My mum calls me Alex, but my friends have morphed that into Lexy. Why am I here? I’m not sure, I guess I’ll find that out along the way. But here’s a little about me…
About 6 years ago I was 38 years old working in a successful corporate career in financial services. I was doing great, a fab apartment in Bondi, wonderful friends, travel. But I was single and childless and so over the corporate world I was going insane – in a word, miserable. Fed up with internet dating, I’d even started the process of having a baby on my own thanks to the amazing generosity of a very trusting gay friend who was willing to be a donor.
Then – thanks to a last ditch effort on eharmony – along came the lovely and handsome Andy. He managed to convince me that having a baby on my own was a silly idea, and that he wasn’t going anywhere (cue angels singing). But he didn’t want to stay in Sydney a minute longer, he yearned for country life as much as I yearned for a family – I didn’t care where we lived.
The gods smiled upon us and gave us what we wanted. About five years ago, I got knocked up and we bought a 103 acre cattle farm in the Southern Highlands, NSW about 2 hours from Sydney down the Hume Highway.
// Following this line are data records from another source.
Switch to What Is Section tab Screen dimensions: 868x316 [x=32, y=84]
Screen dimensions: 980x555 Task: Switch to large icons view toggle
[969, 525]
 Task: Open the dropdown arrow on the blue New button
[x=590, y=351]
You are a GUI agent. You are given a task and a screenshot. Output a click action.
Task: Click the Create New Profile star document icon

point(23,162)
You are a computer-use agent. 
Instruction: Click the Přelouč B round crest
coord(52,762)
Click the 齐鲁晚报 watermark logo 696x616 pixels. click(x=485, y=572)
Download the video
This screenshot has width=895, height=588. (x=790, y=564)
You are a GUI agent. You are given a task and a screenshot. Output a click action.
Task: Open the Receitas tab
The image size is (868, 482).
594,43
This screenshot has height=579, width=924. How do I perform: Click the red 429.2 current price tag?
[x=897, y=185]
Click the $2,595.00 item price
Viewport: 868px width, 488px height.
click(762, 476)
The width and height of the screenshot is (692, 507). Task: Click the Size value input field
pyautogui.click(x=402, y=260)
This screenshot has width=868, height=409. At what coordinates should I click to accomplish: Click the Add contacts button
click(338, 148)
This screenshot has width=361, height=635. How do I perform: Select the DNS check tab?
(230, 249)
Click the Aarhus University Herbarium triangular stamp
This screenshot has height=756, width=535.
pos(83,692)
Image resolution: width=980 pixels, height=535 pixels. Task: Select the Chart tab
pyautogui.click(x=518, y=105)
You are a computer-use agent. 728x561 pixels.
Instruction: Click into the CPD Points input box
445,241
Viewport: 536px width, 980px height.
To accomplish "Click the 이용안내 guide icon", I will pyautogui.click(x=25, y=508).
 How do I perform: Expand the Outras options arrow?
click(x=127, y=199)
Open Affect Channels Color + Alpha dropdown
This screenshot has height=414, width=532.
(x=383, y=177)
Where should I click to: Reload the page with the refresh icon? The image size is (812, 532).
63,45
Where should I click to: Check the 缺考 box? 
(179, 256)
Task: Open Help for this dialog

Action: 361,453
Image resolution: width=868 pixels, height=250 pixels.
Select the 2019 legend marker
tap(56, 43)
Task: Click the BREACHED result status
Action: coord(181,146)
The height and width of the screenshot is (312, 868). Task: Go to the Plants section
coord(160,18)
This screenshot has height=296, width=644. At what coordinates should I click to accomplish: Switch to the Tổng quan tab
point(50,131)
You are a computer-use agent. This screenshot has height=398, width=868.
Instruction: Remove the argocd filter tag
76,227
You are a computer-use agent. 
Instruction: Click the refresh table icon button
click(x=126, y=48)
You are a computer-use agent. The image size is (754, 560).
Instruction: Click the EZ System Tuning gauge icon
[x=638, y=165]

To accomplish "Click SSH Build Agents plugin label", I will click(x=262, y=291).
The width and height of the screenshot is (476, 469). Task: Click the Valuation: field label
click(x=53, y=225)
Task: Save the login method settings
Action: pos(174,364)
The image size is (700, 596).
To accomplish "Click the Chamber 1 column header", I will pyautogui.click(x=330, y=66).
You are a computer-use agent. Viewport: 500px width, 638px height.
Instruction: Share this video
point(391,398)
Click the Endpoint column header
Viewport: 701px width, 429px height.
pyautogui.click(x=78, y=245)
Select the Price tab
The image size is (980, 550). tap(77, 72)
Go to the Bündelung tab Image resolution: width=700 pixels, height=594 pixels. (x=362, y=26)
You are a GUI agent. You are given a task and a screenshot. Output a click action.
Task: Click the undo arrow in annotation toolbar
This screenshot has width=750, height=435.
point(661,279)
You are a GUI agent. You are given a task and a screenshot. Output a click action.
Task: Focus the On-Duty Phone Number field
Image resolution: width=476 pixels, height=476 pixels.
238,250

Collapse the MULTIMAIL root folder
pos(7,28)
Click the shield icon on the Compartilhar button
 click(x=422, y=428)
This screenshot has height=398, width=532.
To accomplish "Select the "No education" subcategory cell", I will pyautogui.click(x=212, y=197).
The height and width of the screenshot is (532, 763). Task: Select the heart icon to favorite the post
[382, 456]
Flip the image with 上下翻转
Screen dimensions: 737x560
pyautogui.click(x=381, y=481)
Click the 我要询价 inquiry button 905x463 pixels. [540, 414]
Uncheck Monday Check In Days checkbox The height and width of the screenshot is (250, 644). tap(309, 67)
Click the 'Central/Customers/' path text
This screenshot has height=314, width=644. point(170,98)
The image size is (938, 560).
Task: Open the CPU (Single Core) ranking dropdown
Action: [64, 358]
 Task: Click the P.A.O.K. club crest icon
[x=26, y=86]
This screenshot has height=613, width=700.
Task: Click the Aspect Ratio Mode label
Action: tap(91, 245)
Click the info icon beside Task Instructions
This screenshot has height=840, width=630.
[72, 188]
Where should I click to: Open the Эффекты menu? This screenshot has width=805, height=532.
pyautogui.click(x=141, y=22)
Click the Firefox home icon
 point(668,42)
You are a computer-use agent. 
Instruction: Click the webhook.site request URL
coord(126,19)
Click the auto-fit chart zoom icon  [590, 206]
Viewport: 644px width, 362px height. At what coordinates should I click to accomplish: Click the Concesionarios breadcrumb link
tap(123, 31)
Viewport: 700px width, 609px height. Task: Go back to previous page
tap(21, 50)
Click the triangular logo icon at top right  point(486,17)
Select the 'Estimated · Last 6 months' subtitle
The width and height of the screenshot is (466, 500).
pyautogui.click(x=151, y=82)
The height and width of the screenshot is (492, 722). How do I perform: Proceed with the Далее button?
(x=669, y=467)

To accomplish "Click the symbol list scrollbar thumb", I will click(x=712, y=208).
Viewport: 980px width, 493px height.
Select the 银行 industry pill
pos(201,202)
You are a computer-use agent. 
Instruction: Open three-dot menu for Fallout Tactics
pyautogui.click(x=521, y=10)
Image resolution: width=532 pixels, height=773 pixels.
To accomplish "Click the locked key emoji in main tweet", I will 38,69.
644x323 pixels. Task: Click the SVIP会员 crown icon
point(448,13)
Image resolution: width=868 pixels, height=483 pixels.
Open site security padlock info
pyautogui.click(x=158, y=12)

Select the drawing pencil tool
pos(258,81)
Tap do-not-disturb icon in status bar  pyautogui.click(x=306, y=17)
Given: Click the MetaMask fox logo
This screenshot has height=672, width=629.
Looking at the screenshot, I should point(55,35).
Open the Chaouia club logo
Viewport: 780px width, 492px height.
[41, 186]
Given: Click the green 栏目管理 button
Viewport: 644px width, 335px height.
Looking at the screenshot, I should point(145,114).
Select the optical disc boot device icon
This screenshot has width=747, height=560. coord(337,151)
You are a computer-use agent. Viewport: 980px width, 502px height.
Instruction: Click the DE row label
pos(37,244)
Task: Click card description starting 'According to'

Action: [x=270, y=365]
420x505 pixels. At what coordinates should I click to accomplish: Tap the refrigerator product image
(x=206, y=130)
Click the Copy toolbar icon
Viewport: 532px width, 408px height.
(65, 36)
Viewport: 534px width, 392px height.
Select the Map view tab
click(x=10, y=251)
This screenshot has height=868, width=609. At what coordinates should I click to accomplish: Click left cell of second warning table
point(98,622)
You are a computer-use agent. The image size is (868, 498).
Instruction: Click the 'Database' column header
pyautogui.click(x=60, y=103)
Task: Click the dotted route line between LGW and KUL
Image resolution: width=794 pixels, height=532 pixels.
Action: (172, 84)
It’s pretty if there’s been enough rain, and it’s cold. Damn cold.
Unfortunately, 103 acres of cattle does not a living make, and we both still have real jobs, Andy with one that requires him to fly away from Monday to Friday.
So here I am: tree-changer, FIFO wife, farm dweller and working mum of a delightful 4yo girl who happens to have life threatening food allergies. If anyone had 6 years ago suggested that I’d be an allergy mum living on a farm with 1 child, a part-time husband, 3 dogs, 55 cattle and 15 or so sheep in cold country, I’d have spat out my flat white in protest. It’s a long way from a swank apartment in Bondi.
You never know where life is going to take you…
Tippi’s Food Allergies
Four years ago my 4 month old exclusively breastfed baby developed horrible, itchy and unsightly eczema on her face. I took her to a GP who gave us a prescription to cortisone and sent us on our way. Her weight was dropping so I tried to get her onto a formula to supplement my breastmilk.
She wouldn’t take the bottle – she’d suck it then spit out the (cows milk based) formula, and where it spilled over her skin she came up in red, hot hives. To cut a long story short, we eventually found the problem – she was ‘moderately’ allergic to dairy and ‘severely’ allergic to eggs and peanuts. Tree nuts also showed a small reading in the skin prick tests, so they were out too.
The first 2 or 3 years were without a doubt the hardest of years of my life. Words cant explain how hard, frightening and stressful severe food allergies are, especially in the early years when it’s new and our babies are so little. Not even my husband, nor my mum really get just how difficult it was. It was down to me (and husband to a certain extent, but mainly me) to figure out what she can eat and not stuff up. If I messed up, even just a tiny little mistake, anaphylaxis could kill her within 15 minutes. I was paralysed with fear, I didn’t sleep very well in those years and I cried a lot.
Four years on, managing her allergies are now second nature. They’ve improved substantially too – she’s outgrown dairy, and tree nuts and the egg has reduced to the point where she can tolerate a little egg baked in, say, a cake. She’s a lifer for peanuts, and that is still severe, and mind-blowingly scary, but it does seem a lot easier when you’ve had to deal with something as common as dairy and egg.
So it’s easier, that’s for sure. But we are lucky – some families have a MUCH rougher ride than us. Asthma, eczema, hayfever all come hand in hand, but other than the bit of eczema as a baby, my daughter has dodged that bullet. Some kids have, like, ONE safe food, or develop oral aversion from food making them sick all the time and refuse to eat and have to be fed by tube. Seriously, it’s horrendous.